Der Fraktionsvorsitzende der niedersächsischen Landtagsfraktion von Bündnis 90/Die Grünen, Stefan Wenzel, erklärt dazu:

"Das Land Niedersachsen muss bei der Beurteilung einer weiteren Vertiefung der Elbe Recht und Gesetz achten. Einschlägig ist dabei das Verschlechterungsverbot im Wasserhaushaltsgesetz und in der Wasserrahmenrichtlinie. Wenn Ministerpräsident McAllister seine Juristen mit einer ernsthaften Prüfung befasst, wird er feststellen, dass er das Einvernehmen zu dieser neunten Elbvertiefung versagen muss".

Die umweltpolitische Sprecherin der schleswig-holsteinischen Landtagsfraktion von Bündnis 90/Die Grünen, Marlies Fritzen, erklärt:

"Ohne Not hat die schleswig-holsteinische Landesregierung ihr Einverständnis für eine weitere kostspielige Vertiefung der Elbe erklärt. Wir können dabei keinen gelungenen Kompromiss erkennen, immerhin stellt Schleswig-Holstein 70 Prozent der gesamten Ausgleichflächen zur Verfügung. Eine weitere Vertiefung der Unterelbe lehnen wir ab. Wir wollen ein abgestimmtes norddeutsches Hafenkonzept für den internationalen Containerverkehr. Die Elbe ist kein technisches Bauwerk, das man beliebig anpassen und umformen kann. Immer höher, immer weiter, immer tiefer – das ist die fatale Spirale des grenzenlosen Wachstums, der heiligen Kuh, die CDU und FDP nach wie vor anbeten."

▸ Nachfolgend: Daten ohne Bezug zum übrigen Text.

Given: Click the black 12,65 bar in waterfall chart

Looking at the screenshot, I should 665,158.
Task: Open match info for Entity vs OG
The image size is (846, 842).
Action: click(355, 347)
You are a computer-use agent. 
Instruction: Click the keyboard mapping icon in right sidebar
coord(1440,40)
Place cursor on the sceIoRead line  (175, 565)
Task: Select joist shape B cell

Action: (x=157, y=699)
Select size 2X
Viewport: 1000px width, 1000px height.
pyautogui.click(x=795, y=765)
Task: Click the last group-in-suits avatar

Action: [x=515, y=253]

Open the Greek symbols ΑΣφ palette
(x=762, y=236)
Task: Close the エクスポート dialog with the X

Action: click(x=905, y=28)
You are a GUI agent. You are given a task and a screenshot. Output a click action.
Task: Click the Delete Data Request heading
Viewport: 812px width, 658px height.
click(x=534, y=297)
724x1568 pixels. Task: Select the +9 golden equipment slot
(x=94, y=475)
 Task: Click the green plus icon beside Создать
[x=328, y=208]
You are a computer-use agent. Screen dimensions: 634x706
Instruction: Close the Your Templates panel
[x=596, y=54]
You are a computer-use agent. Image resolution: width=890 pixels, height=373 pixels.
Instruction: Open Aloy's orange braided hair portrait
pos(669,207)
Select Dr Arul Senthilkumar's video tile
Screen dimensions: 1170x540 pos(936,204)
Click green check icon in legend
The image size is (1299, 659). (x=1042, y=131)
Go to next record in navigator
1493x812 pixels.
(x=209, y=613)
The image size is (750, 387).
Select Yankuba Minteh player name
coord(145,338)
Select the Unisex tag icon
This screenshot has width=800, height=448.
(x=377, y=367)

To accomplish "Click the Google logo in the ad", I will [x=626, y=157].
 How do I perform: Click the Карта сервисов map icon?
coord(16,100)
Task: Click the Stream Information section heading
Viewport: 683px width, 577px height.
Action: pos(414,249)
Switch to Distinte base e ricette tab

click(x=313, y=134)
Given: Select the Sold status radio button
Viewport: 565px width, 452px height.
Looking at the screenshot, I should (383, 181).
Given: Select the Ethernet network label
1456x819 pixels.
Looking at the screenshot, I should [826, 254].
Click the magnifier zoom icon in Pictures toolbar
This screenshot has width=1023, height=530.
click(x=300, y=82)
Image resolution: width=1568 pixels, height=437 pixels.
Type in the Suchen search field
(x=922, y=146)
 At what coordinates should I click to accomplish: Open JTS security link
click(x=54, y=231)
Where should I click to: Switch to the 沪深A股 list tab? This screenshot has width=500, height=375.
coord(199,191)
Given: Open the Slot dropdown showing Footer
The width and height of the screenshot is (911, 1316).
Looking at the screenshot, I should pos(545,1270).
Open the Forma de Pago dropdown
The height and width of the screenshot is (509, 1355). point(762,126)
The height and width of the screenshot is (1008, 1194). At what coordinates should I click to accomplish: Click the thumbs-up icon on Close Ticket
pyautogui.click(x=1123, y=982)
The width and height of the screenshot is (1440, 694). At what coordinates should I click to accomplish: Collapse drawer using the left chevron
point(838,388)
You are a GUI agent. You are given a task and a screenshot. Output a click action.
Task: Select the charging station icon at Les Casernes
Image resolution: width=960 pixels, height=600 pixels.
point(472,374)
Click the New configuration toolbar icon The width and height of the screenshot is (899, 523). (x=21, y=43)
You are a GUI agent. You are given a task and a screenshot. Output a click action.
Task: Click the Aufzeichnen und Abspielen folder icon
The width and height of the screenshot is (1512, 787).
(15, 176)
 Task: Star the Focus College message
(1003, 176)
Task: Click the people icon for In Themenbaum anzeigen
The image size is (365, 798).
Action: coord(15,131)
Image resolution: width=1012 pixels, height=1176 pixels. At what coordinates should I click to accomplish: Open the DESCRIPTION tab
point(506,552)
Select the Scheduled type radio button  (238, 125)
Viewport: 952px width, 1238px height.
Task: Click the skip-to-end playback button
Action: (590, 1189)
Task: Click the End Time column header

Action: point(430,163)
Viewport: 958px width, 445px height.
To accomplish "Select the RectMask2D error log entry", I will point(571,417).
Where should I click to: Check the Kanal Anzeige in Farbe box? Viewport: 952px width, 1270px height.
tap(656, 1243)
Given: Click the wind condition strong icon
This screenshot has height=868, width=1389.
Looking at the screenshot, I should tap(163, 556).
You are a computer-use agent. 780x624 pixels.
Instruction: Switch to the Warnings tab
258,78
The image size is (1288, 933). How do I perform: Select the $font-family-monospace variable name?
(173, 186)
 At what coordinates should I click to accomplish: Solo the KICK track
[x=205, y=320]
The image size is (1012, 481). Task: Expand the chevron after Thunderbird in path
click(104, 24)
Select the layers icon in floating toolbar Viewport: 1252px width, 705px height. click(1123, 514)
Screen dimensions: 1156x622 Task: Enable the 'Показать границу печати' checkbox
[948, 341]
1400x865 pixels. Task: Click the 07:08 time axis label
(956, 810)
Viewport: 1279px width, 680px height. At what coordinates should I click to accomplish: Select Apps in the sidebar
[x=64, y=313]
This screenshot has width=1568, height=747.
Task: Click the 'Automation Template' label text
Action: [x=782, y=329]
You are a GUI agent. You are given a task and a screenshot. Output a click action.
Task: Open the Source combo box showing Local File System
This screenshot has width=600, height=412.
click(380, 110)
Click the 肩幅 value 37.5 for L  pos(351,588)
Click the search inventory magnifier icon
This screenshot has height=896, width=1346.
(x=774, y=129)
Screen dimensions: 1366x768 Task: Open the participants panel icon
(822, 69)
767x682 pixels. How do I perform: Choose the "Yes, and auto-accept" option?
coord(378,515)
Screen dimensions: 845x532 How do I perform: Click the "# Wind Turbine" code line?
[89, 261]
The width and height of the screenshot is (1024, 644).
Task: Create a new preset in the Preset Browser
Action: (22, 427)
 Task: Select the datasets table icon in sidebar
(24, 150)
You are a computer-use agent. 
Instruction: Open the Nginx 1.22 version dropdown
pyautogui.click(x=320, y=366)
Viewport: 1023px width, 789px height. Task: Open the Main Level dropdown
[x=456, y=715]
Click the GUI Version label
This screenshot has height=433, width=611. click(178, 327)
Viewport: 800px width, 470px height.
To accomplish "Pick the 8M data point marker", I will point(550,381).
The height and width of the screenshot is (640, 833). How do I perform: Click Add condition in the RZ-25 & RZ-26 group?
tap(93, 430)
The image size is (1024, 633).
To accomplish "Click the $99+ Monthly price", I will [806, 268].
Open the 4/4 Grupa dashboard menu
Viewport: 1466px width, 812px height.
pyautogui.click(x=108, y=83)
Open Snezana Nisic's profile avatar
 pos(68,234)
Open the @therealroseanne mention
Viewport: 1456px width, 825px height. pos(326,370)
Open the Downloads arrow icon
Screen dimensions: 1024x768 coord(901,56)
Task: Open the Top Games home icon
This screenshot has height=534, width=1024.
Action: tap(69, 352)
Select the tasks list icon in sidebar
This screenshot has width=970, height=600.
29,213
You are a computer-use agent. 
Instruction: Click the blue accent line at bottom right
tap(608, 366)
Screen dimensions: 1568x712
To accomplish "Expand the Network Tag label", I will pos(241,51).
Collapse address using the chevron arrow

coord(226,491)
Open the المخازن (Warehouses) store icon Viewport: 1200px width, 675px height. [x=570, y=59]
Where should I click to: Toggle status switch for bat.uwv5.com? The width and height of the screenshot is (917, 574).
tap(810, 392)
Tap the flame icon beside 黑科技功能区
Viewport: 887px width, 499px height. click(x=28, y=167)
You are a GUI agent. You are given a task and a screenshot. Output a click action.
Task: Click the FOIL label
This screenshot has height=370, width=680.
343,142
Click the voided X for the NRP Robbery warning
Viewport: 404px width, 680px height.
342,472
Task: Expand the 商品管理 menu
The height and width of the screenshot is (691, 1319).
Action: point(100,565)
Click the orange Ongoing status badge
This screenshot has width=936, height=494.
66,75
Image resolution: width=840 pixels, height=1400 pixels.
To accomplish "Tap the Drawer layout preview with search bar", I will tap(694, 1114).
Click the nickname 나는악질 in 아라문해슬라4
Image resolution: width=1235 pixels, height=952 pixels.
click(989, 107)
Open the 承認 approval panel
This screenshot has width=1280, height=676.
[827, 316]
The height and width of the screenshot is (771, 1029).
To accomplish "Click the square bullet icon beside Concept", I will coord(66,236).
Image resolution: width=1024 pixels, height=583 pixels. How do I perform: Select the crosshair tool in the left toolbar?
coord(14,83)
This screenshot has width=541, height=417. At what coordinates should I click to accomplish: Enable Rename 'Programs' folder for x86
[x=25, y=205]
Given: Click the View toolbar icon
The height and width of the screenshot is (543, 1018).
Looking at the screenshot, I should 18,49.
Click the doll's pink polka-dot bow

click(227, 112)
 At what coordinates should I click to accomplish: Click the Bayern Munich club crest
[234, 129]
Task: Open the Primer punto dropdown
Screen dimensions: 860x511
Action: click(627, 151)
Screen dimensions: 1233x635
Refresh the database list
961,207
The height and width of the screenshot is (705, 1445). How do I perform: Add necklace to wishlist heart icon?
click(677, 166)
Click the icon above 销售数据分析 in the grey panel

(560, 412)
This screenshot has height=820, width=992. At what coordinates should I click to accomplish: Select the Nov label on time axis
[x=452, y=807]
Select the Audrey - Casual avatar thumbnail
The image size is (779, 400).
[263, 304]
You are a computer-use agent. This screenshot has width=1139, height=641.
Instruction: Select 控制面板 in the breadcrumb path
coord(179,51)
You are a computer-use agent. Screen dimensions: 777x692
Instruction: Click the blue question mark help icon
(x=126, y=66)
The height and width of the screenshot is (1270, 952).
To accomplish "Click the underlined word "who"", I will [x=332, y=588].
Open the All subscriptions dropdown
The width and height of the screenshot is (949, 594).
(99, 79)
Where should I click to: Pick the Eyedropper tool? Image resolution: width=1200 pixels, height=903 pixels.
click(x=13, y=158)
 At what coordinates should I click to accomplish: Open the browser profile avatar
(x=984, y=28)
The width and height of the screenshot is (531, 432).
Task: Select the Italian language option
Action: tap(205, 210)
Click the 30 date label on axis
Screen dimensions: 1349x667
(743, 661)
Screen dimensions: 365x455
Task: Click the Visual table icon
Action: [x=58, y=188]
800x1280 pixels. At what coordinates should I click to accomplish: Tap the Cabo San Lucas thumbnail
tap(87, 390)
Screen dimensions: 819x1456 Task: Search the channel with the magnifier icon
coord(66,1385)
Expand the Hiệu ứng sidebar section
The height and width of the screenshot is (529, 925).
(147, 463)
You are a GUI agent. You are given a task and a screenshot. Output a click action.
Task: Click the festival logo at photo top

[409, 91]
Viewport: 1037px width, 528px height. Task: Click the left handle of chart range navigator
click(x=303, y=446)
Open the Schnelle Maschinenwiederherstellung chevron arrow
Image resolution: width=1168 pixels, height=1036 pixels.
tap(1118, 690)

Der wirtschaftspolitische Sprecher der GAL-Bürgerschaftsfraktion, Dr. Anjes Tjarks, erklärt weiter:

"Die Kostenseite hat sich seit der Kosten-Nutzen-Rechnung von 2004 mehr als verdreifacht. Die Planungen haben damit gewaltig Schlagseite. Hinzu kommen völlig unkalkulierbare Folgekosten. Wer auf dieser Grundlage die Elbvertiefung fortsetzt, darf sich nicht wundern, wenn er finanziellen und wirtschaftlichen Schiffbruch erleidet. Bevor hier Hunderte Millionen in der Elbe verbuddelt werden, muss der Senat der Bürgerschaft eine neue Kosten-Nutzen-Rechnung vorlegen. Auf der bisherigen Grundlage lässt sich keine vernünftige und verantwortungsvolle Entscheidung treffen."